We’ve all been there. You’re looking to buy a house when well-meaning friends and family pop out of the woodwork to offer you guidance. While they’re just trying to be helpful, their advice often can send you down the wrong path. To protect you from jumping into the market armed with ill-conceived knowledge, realtor.com gathered the worst home-buying advice people have heard and explained why these sayings often are incorrect:
Hold off, home prices are going down
Predictions that the housing bubble is going to burst again have persisted for years. No one knows what the future holds, so if you want or need to buy a home, the time to do it is now. With a lack of inventory and the busiest time of the year approaching, home prices aren’t going to decrease anytime soon.

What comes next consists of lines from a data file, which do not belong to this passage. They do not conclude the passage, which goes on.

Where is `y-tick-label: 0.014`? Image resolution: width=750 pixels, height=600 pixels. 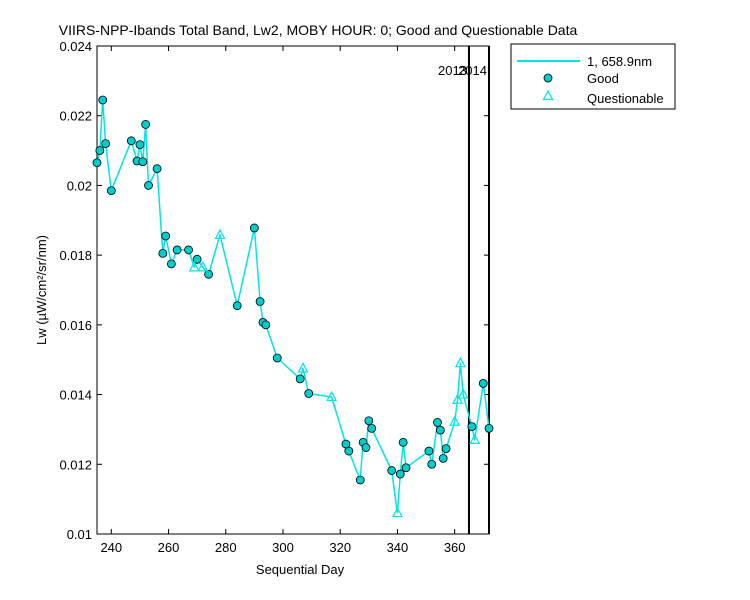 y-tick-label: 0.014 is located at coordinates (76, 396).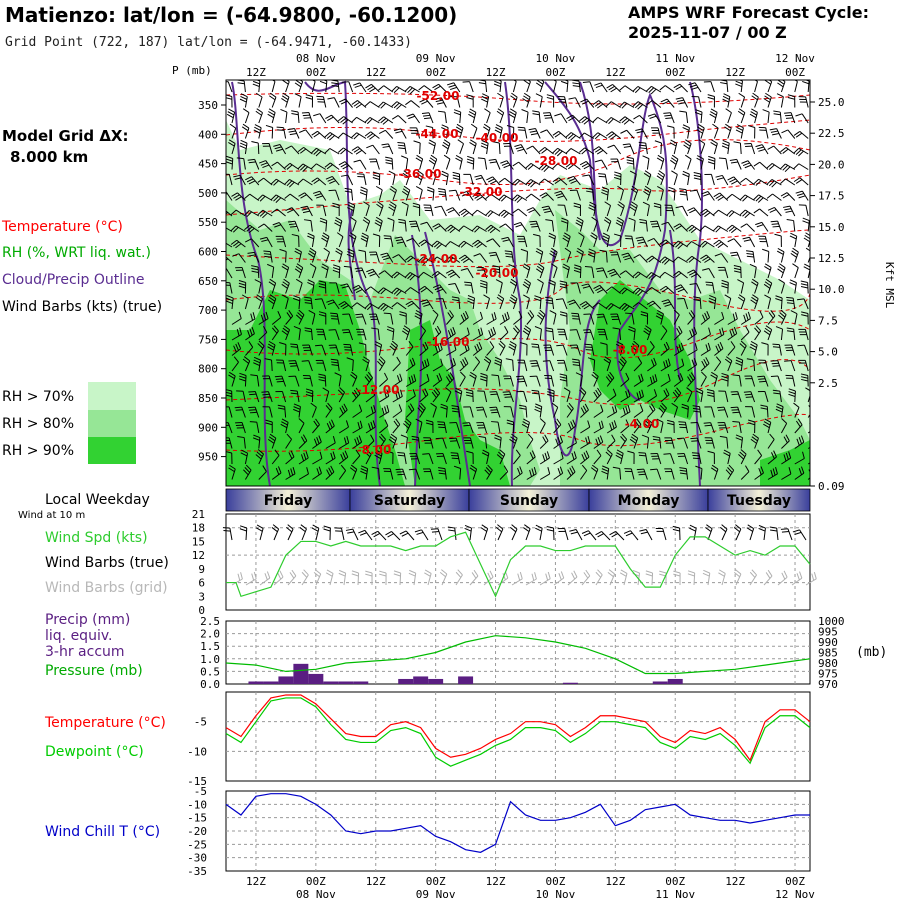 This screenshot has height=900, width=900. What do you see at coordinates (107, 563) in the screenshot?
I see `wind-barbs-true-label: Wind Barbs (true)` at bounding box center [107, 563].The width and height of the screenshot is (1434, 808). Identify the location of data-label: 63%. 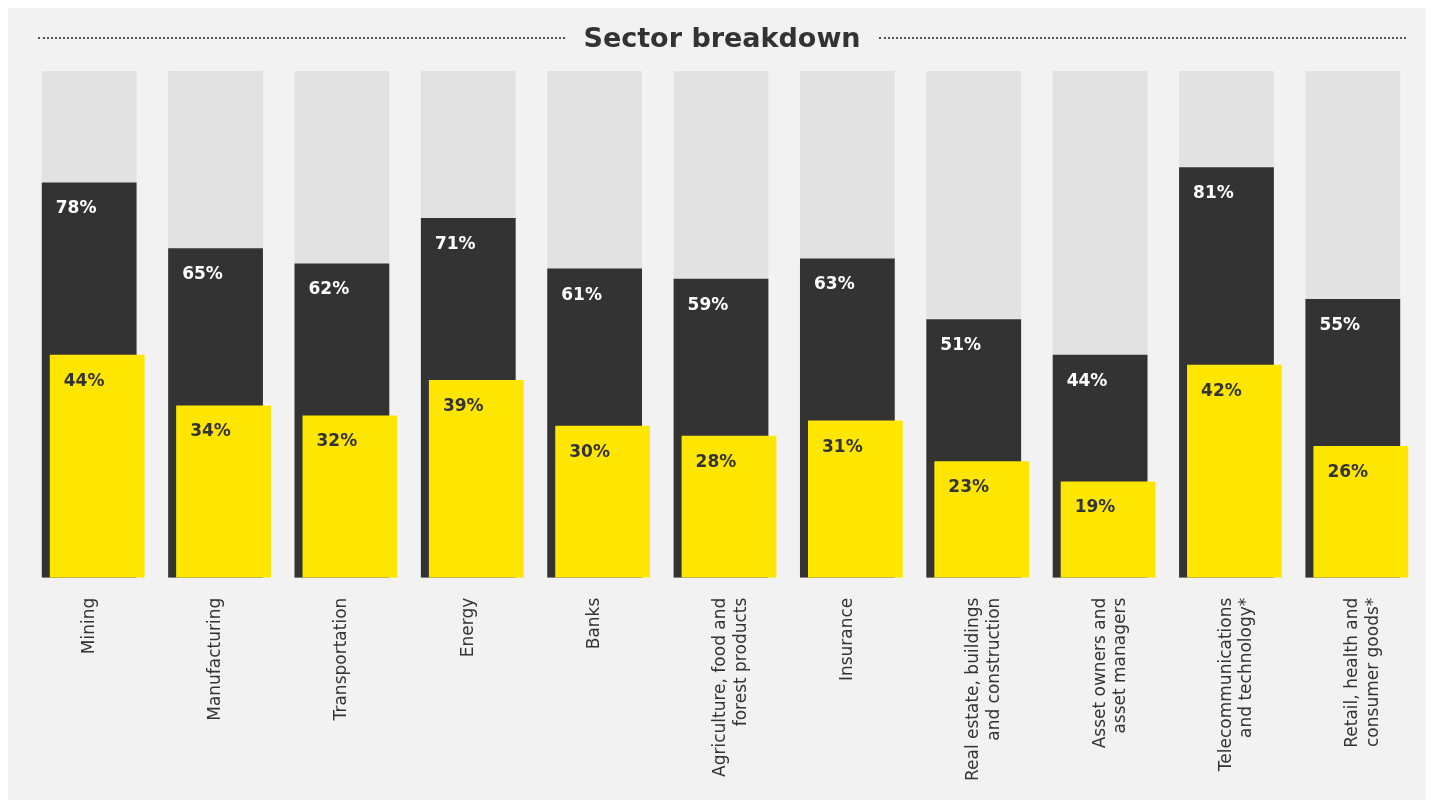
(834, 284).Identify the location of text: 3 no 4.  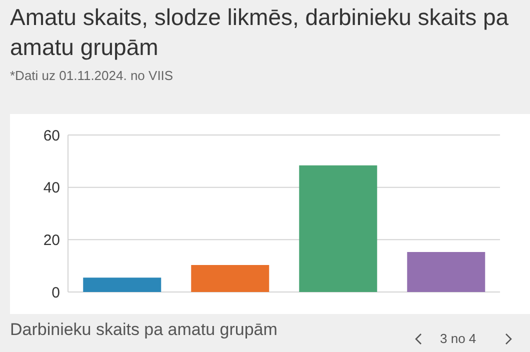
(458, 338).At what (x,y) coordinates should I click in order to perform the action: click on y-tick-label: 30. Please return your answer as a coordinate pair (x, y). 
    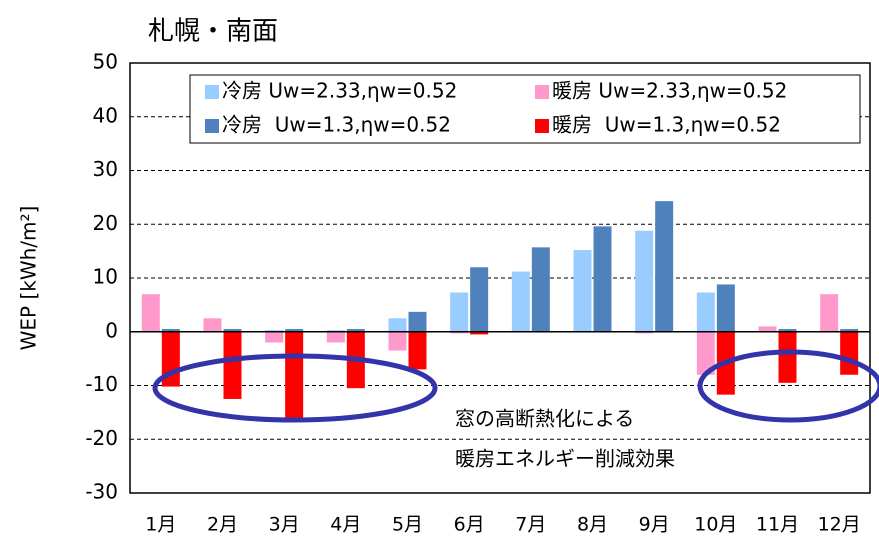
    Looking at the image, I should click on (106, 169).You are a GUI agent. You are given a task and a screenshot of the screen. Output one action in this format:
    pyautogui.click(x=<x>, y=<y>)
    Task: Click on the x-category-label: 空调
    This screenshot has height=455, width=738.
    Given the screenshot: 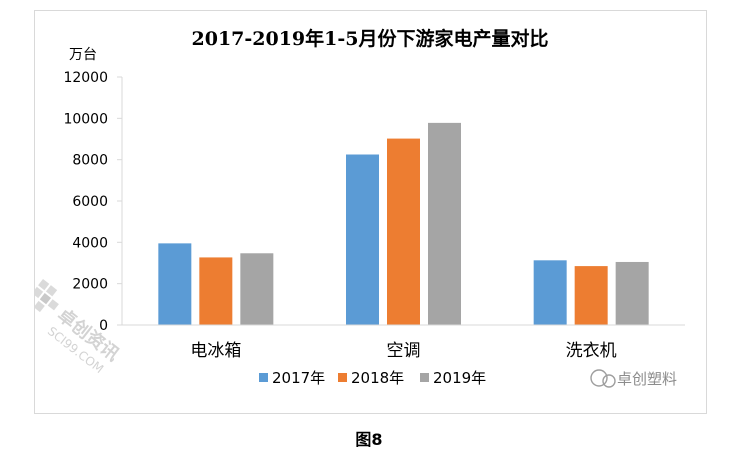 What is the action you would take?
    pyautogui.click(x=404, y=351)
    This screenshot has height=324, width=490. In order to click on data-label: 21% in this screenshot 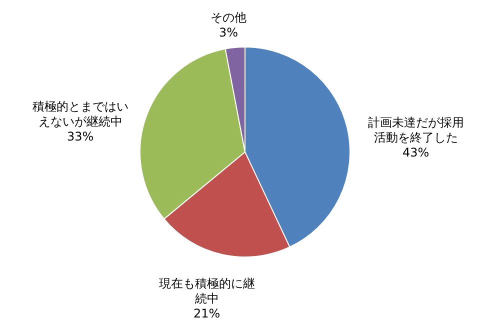, I will do `click(206, 314)`.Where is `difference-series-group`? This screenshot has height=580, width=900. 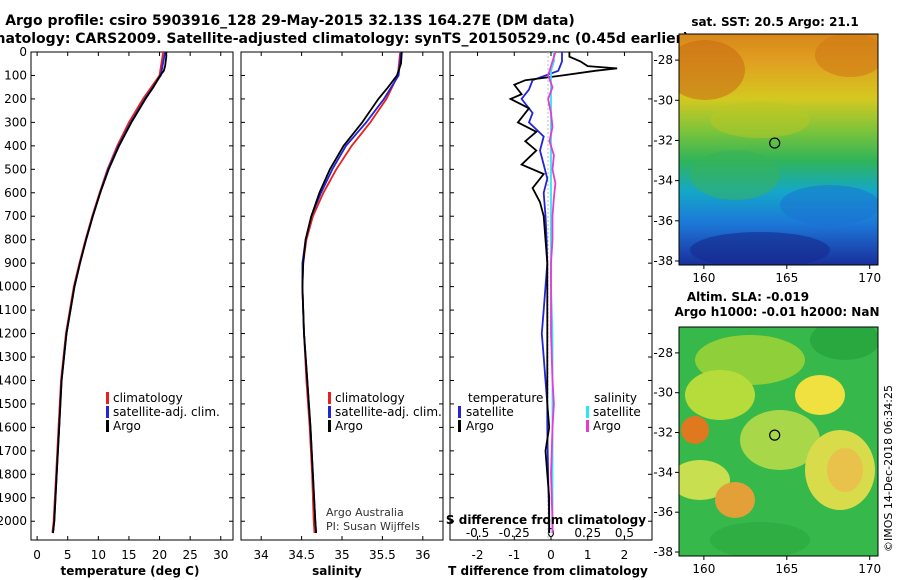
difference-series-group is located at coordinates (563, 292). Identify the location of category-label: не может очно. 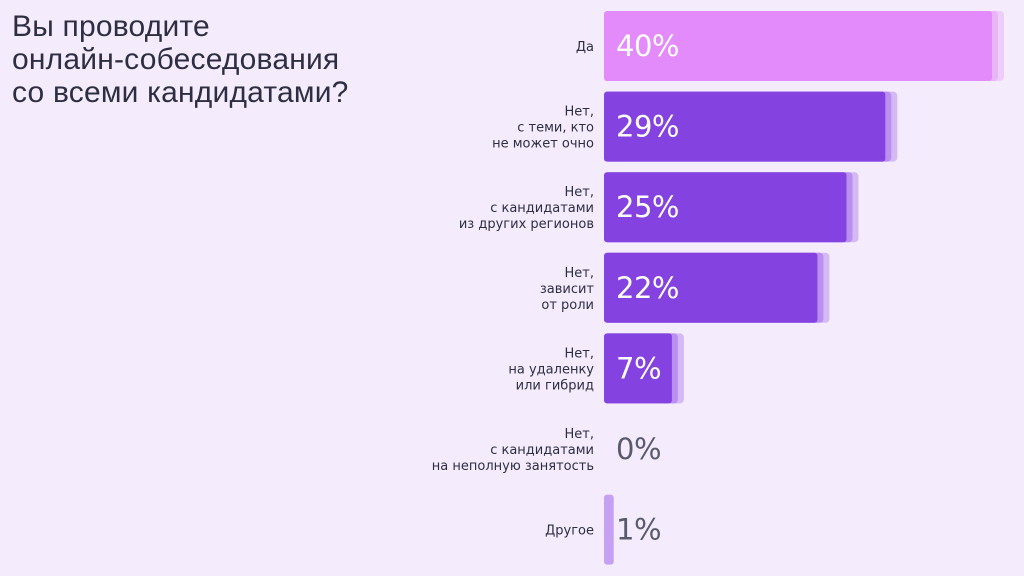
(543, 144).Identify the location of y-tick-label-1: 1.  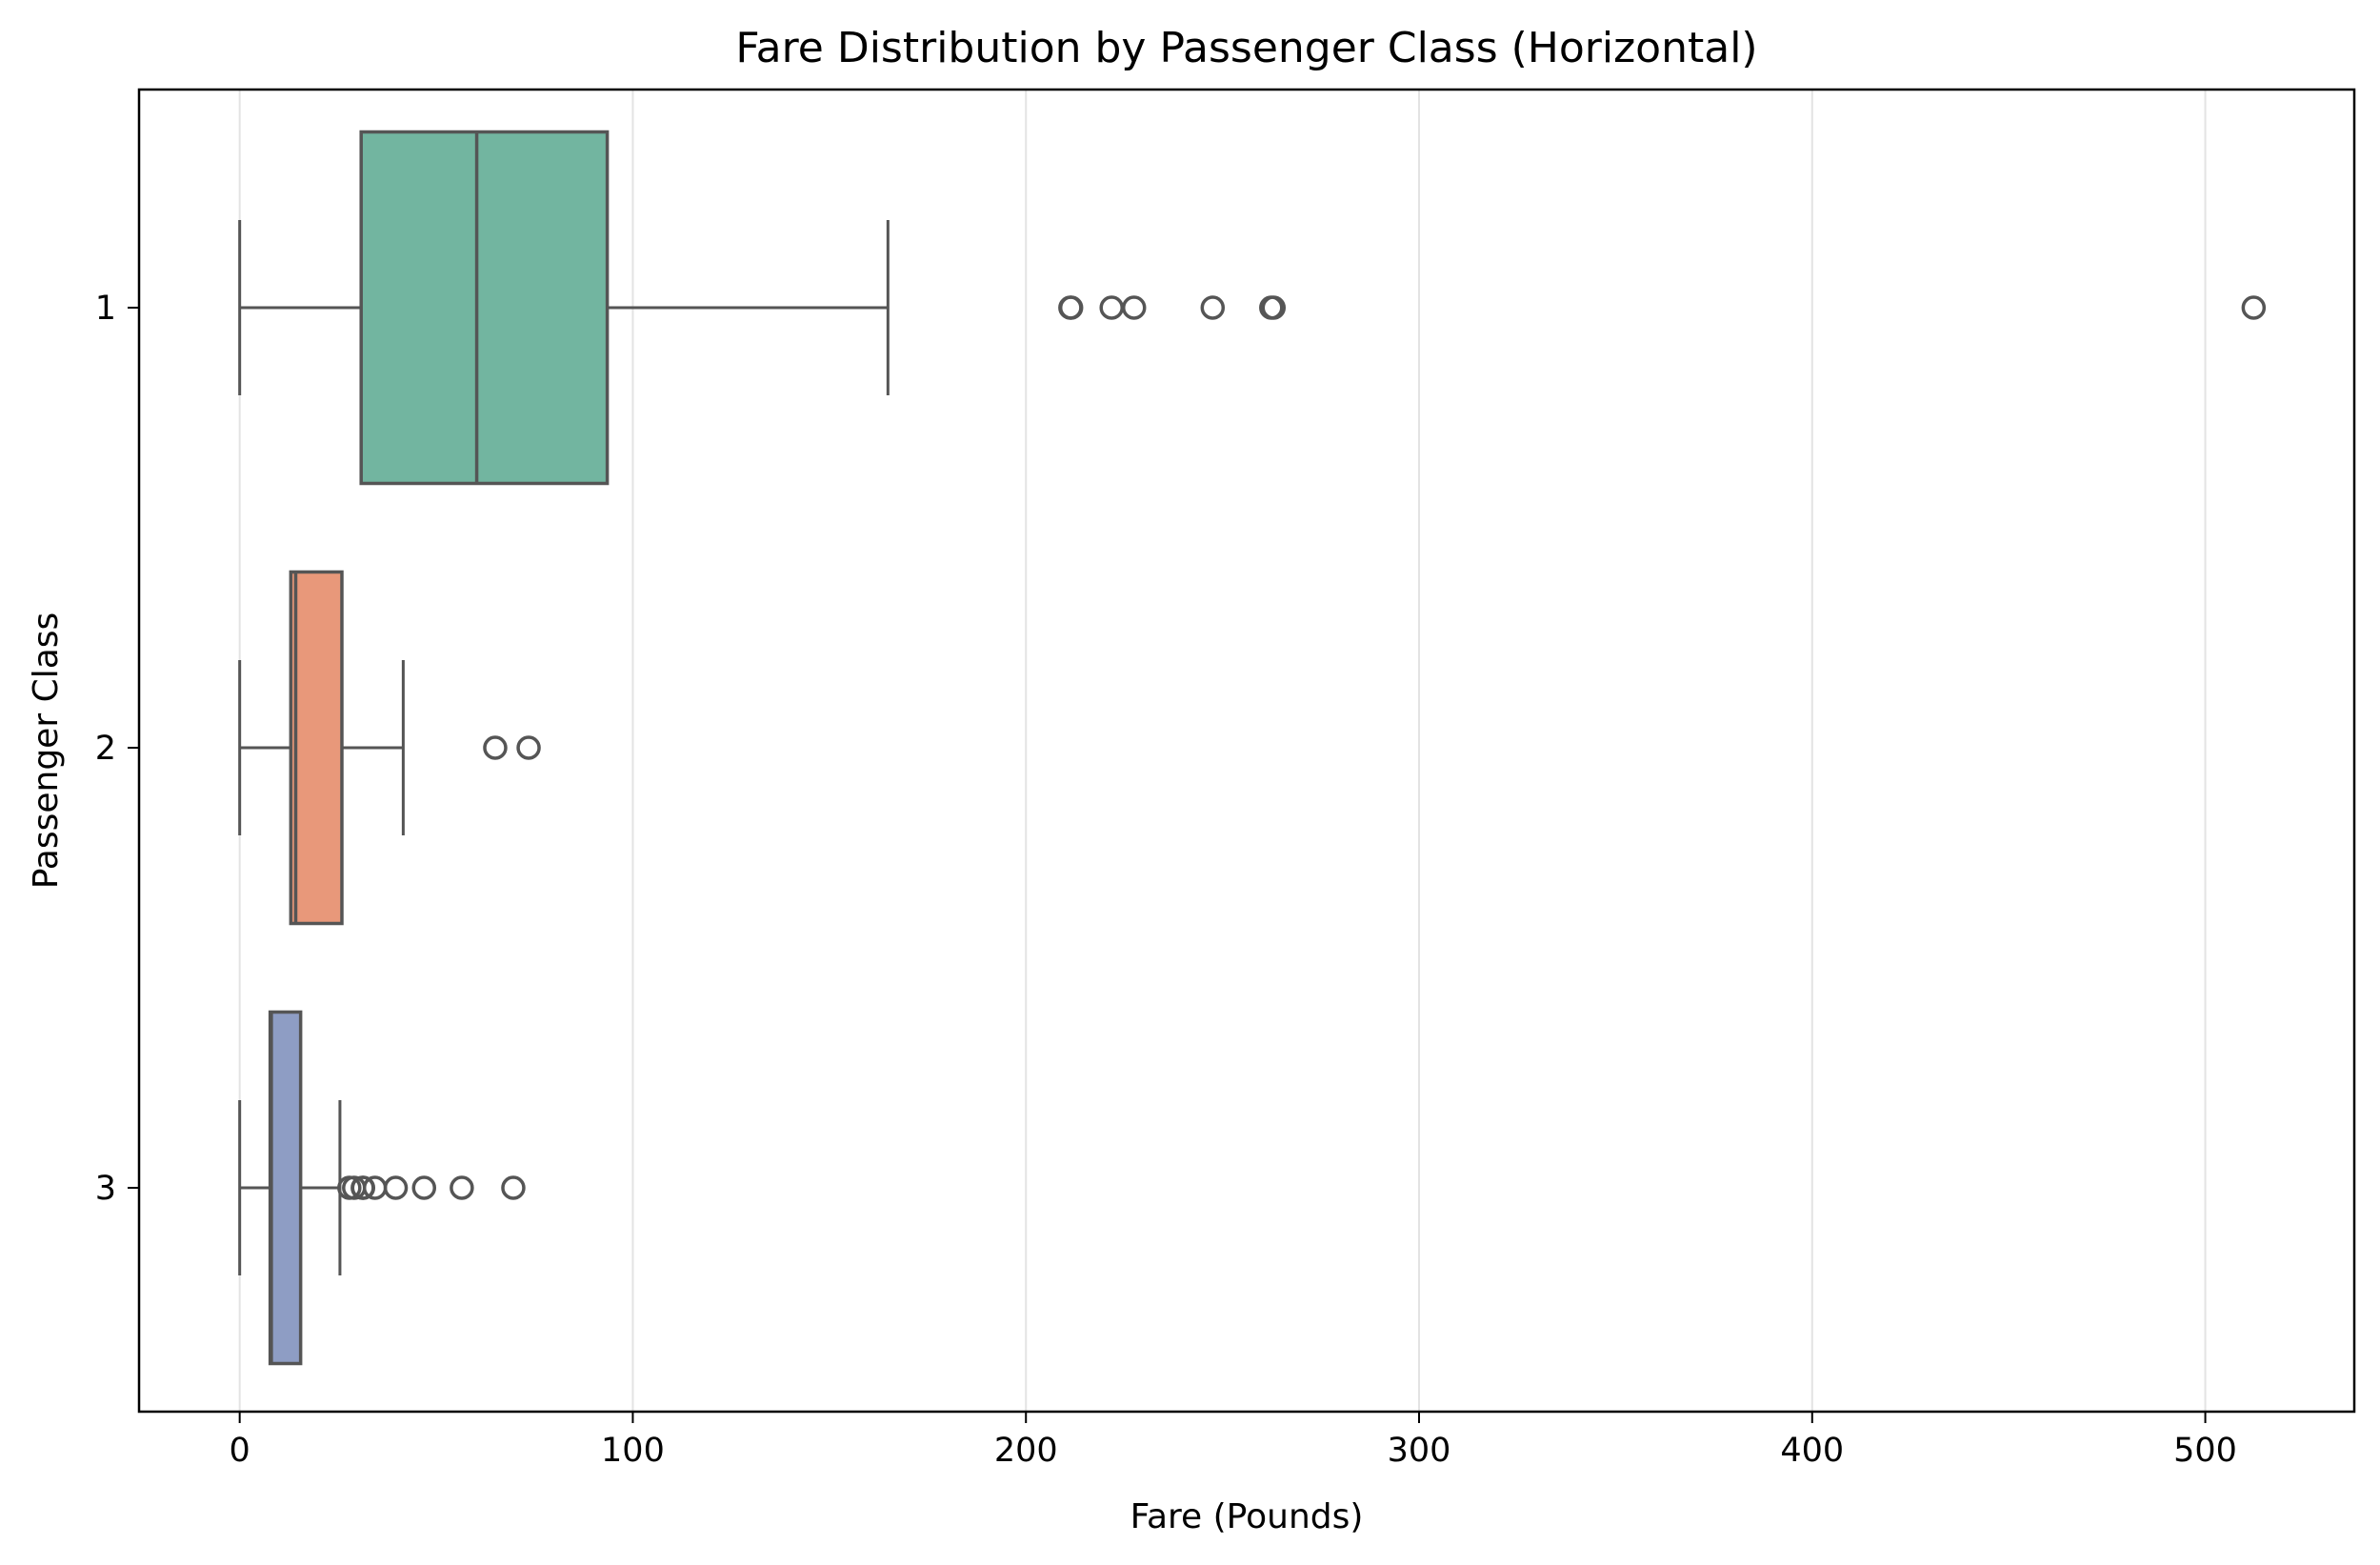
(106, 309).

You don’t need to use a real estate agent
In a fast-moving housing market, an experienced real estate agent is indispensable. Your agent not only will know about properties long before you do, he or she also will be able to guide you through all of the paperwork and point out potential problems that could cost you more in the long run. An agent’s knowledge and experience also will help you get the house you want at the best price.
Just use the listing agent to represent you
The seller’s agent represents the seller. You need someone in your own corner who has your interests in mind and is working to get you the best deal.
Make a lowball offer and negotiate up from there
Making a major lowball offer often can start negotiations off on the wrong foot with the seller. You also might wind up paying more in the end than you would have if you had you been more reasonable in the beginning. Serious buyers and sellers know what homes are worth.
Never pay full price
You don’t want to pay full price if a home is overpriced. After you determine whether the house is worth the money after studying the comps your Realtor provides, paying full price may be the only way to get the home in a seller’s market.
Remove contingencies to make your offer stronger
In a competitive market, it’s tempting to let safeguards like home inspections and title clearances slide. While sellers dislike contingencies, they’re designed to protect you against catastrophes—like buying a house with toxic mold or liens that will cost you thousands of dollars.
Don’t bother hiring a home inspector
A home might look fine at an open house, but it could be filled with issues that only a pro can uncover. Saving a few bucks by not hiring an inspector could cost you loads down the line, even with a home warranty from the seller.